TEXT BLOCK:
- - -
I have been following the ongoing discussion about the Productivity Commission's inquiry into the price of book and I really feel it's another case of don't let accountants make policy.
Books are great, I love them. It's like music, I always prefer to buy a CD from a local band at one of their own gig's, because, I know that the musicians are getting a decent slice of the purchase price.
The one argument, out of them all on this issue, with which I really agree with is about remainder dumping in Australia. This is when a overseas publisher has excess stock and 'dumps' it cheaply.
That sucks because the problem when you buy a copy from a big chain bookseller who has imported remainders, apparently the author (and local publisher) then get paid nothing.
All depends on the contracts I guess, but the point is,
- when you buy something of a cultural nature,
- your actually voting with you wallet,
- saying I like this artists work,
- and thus saying, I'd like to support their efforts.
Peter Garrett recently launched a policy about residuals for artists on resale of their work. If that issue with remainders could be addressed in a similar way, we'd be getting somewhere.
It's a nice solution, we don't want to become the publishing wasteland than NZ has become.
- - -
WHAT YOU ARE ASKED TO DO: Translate this sentence from the piece on book pricing into Spanish: "Peter Garrett recently launched a policy about residuals for artists on resale of their work." The listing that comes next is separate material, unrelated to the piece on book pricing.

Rows of pointing data
- - -
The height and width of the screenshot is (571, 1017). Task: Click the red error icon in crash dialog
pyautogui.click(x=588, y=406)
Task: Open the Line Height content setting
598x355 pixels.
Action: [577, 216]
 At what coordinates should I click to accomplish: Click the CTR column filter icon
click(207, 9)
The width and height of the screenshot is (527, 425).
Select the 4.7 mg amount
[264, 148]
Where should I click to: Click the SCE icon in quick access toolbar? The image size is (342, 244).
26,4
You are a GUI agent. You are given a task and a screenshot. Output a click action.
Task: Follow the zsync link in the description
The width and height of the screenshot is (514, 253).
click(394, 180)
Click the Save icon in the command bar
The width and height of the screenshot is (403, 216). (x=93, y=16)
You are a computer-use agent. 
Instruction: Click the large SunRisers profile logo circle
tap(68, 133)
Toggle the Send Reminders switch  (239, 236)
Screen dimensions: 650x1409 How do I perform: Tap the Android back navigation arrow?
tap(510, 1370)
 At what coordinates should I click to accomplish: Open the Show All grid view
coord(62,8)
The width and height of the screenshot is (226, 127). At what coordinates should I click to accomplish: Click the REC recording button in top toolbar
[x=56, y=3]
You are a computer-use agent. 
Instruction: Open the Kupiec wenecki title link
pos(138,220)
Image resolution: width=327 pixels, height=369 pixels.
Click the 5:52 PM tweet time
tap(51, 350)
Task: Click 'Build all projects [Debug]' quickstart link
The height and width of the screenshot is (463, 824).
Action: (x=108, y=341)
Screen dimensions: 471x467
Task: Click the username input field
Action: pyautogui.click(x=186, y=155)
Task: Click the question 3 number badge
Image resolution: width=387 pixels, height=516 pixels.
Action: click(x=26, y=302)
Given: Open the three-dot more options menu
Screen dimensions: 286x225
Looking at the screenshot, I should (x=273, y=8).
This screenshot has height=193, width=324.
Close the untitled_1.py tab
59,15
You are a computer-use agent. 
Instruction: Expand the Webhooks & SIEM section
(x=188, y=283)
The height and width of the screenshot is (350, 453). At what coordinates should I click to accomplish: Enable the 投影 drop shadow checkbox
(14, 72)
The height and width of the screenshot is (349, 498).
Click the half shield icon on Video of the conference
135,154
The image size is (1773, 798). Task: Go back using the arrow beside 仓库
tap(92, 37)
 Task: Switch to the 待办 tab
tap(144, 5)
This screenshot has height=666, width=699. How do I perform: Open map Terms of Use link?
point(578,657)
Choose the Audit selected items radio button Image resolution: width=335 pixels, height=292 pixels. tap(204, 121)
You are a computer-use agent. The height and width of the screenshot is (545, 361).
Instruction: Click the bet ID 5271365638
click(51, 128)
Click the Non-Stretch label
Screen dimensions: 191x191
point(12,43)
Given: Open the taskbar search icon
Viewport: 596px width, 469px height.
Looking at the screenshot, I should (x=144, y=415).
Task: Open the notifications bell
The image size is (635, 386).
- - -
FINAL RESULT: Peter Garrett lanzó recientemente una política sobre derechos residuales para los artistas por la reventa de sus obras.